My wife and I had a lovely date a few days ago, enjoying a rare moment without the kids. While driving home I noticed the beautiful light as the golden hour arrived and asked if she would let me take a shot of her in that light. This is the first shot I took, before making adjustments to the camera. Later shots were much better in terms of adjusting for the light. But my wife quickly grew bored with all of this and lost the great smile that appeared in the first shot. So I'm going with this shot because a great smile beats perfect camera settings.
And yes, for the record, I have these photos for the blog out of order a bit while I'm catching up. This was actually taken before the dragonfly photo.
Sadly, a few days ago my computer was taken out by a nasty virus that I was simply unable to remove. Eventually I gave up and resorted to the nuclear option. I wiped the hard drive clean and installed a fresh new operating system. This became my excuse for finally upgrading from Windows XP. Vista looked like a turkey right from the get go, so I waited it out and eventually Windows 7 arrived. And that's where I am now. It's certainly better looking than XP and has managed not to crash on me so far, so that's nice. I am majorly annoyed at having to reinstall all my software and drivers from scratch.
Anyway, photography did not stop while I was offline for a few days. So now we're going to get caught up.
The first shot is my cat Maggie. I like this photo because it almost makes her look fearsome. If you know my cat, this is hilarious. She is both tiny and the world's worst mouser. Plus, she's almost dog-like in her affections and general neediness.
Up next is this gorgeous sunset over the old DQ. There's not much to say about that. Sunsets are reliable sources of beauty for photographers. I almost feel lazy taking a shot like this and posting it. But it is a great sunset, so deal with it.
I'll be back later today with some more photos to get caught up with. Now I need to work out just how far behind I am...
At dinner my son started showing me his zombie face and vampire face. He's much better at the zombie face. So I thought I'd see just how much extra effort would be needed to get the kid ready for appearing in a movie. Not that much it turns out.
And for the record, it was taco night. No brains.

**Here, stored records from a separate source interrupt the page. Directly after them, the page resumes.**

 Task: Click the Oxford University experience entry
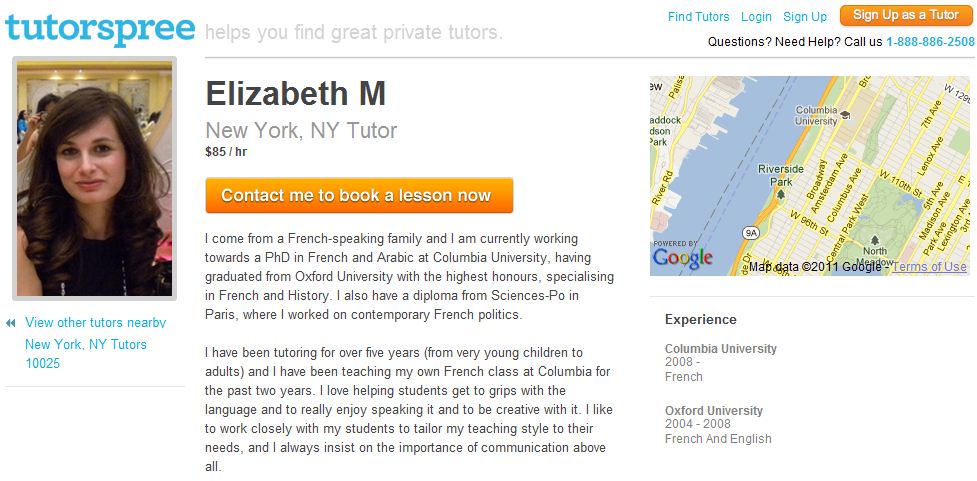[718, 425]
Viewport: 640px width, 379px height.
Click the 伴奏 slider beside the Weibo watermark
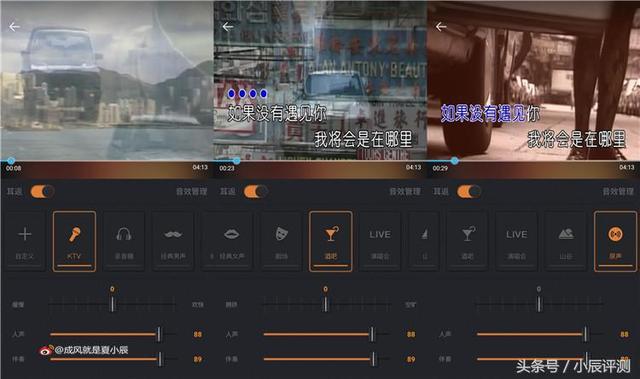[x=112, y=359]
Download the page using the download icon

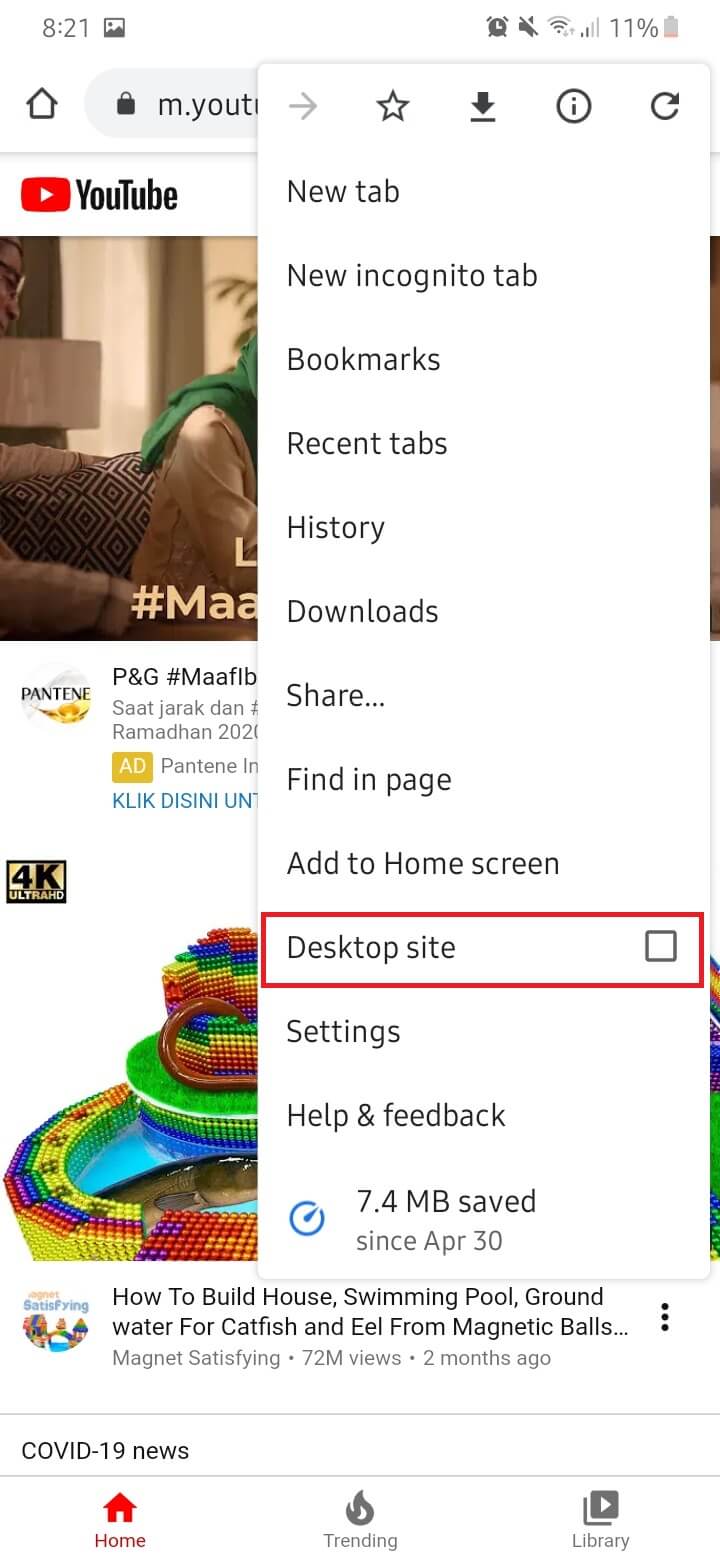(x=483, y=106)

You didn't see them, because they were pretty dull, but I spent a bit of time yesterday trying to take a picture of a slug. What was interesting is that I stumbled upon something in my camera I didn't realize I had. Or I sort of knew that it was there but hadn't given any thought to the implications. The Canon T2i has a way to zoom in on the live view on the camera's LCD. Now this was mentioned as a feature for video. On my previous video camera, I ignored the digital zoom because it's essentially useless. So on this camera I figured this was the same thing and ignored it.

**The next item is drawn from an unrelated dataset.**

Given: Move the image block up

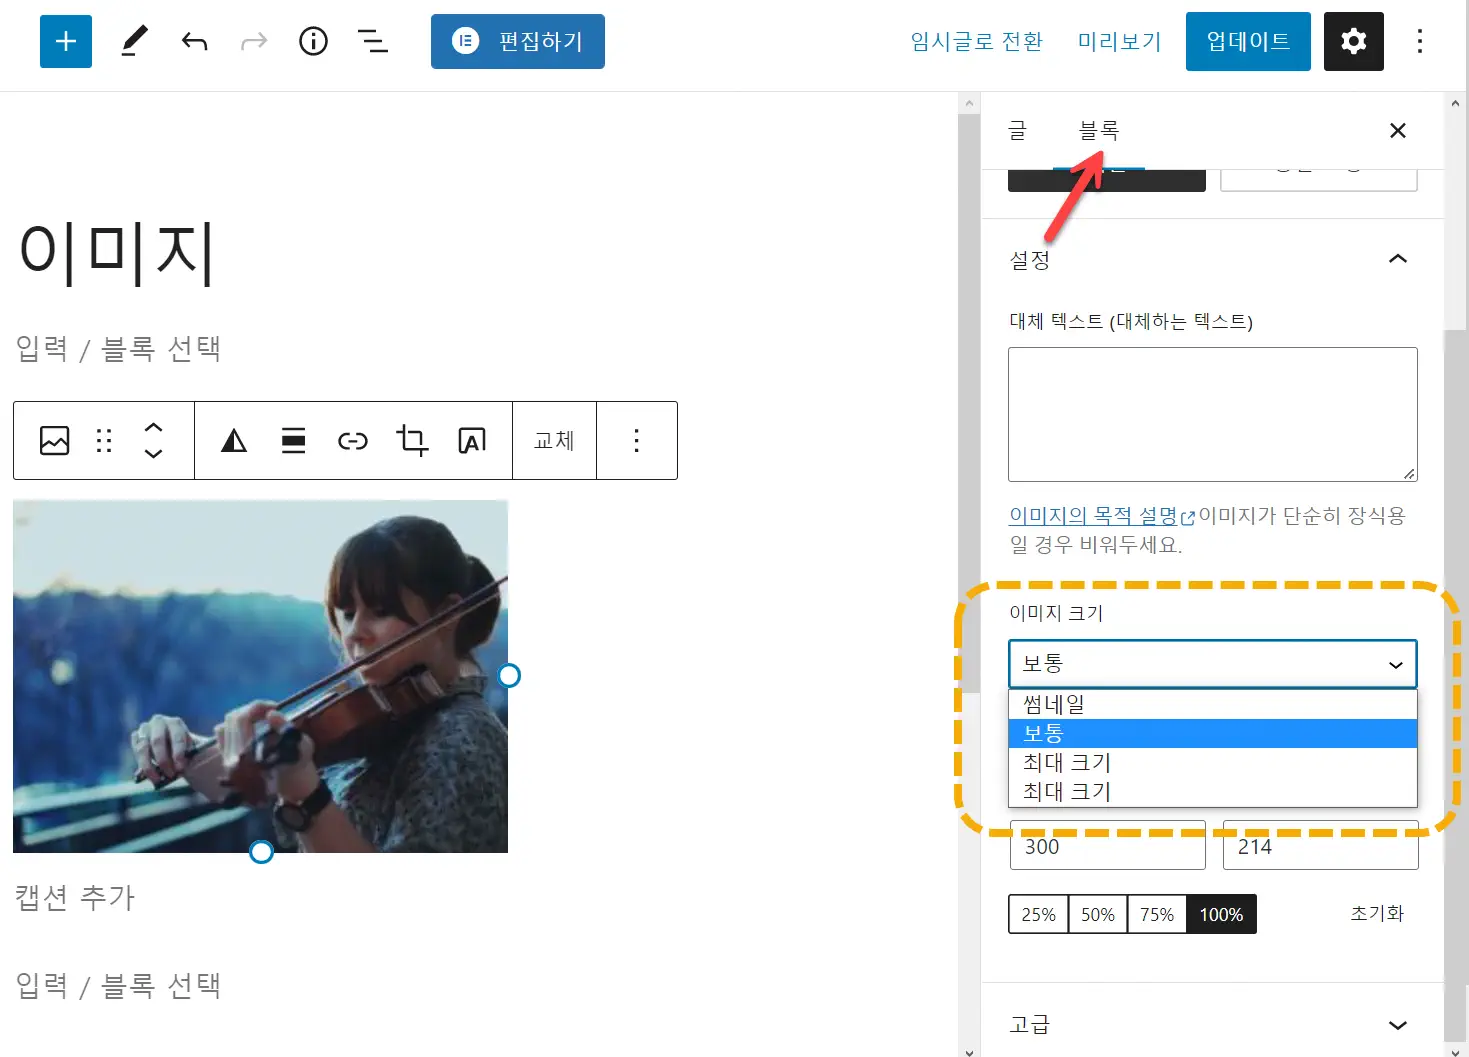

But then I accidentally turned the zoom on while taking stills. And then a real use for the feature hit me. It makes focusing on tiny objects much easier. With the slug, this wasn't all that exciting. It was only marginally more interesting zoomed in than it was at regular size. But some things are genuinely much more interesting in the extreme close up. This beetle for instance. This shot was take with the kit lens that came with the camera. But I was still able to get a tight focused close up. Pretty cool.
Now I'm excited to break out the macro lens again to see what I can do with this.

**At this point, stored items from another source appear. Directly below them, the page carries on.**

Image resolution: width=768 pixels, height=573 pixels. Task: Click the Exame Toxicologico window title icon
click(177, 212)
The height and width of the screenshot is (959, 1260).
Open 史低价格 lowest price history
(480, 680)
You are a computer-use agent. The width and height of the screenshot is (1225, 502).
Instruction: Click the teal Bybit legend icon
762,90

Even though I take a lot of photos of plants and flowers, I'm bloody awful at growing them. Cacti have died under my watch. That's the kind of awful we're talking about here. But despite that, my love of a home grown tomato causes me to try and grow the blasted things just about every year. The results have been firmly in keeping with my skill level. What that means is that usually around September we can pick a couple of misshapen dwarfish tomatoes too small to make more than a token number of BLTs.
Last year wasn't my fault. No, really. They were literally drowned by a flood. The year before was my fault. I planted them much too late and never fertilized. And then there was the year I tried those funky upside down pots. Let's not talk about it. The two years before that they kept getting some sort of rot that turned the bottoms black. Experience tells me to take the blame for that too but I really don't know the reason.
That brings us to this year. I planted them on time. They've been fertilized. There hasn't been a flood or a serious heat wave. They're getting watered regularly. And in this photo you seem the first signs of the coming goodies.
In the latest installment of "John Knows Squat About Plants," we have this fellow. This patch has hundreds of the things, next to a tennis court. I have not even the slightest idea what it is. But it is common as dirt around here. If your lawn hasn't been mowed regularly, you have this critter in great abundance on your property.
Mostly I like this photo for the way this plant pops compared to the heavily out of focus background. It almost feels like a 3D movie, only without the irritating glasses, high ticket price and incessant braying by fanboys about how awesome it is.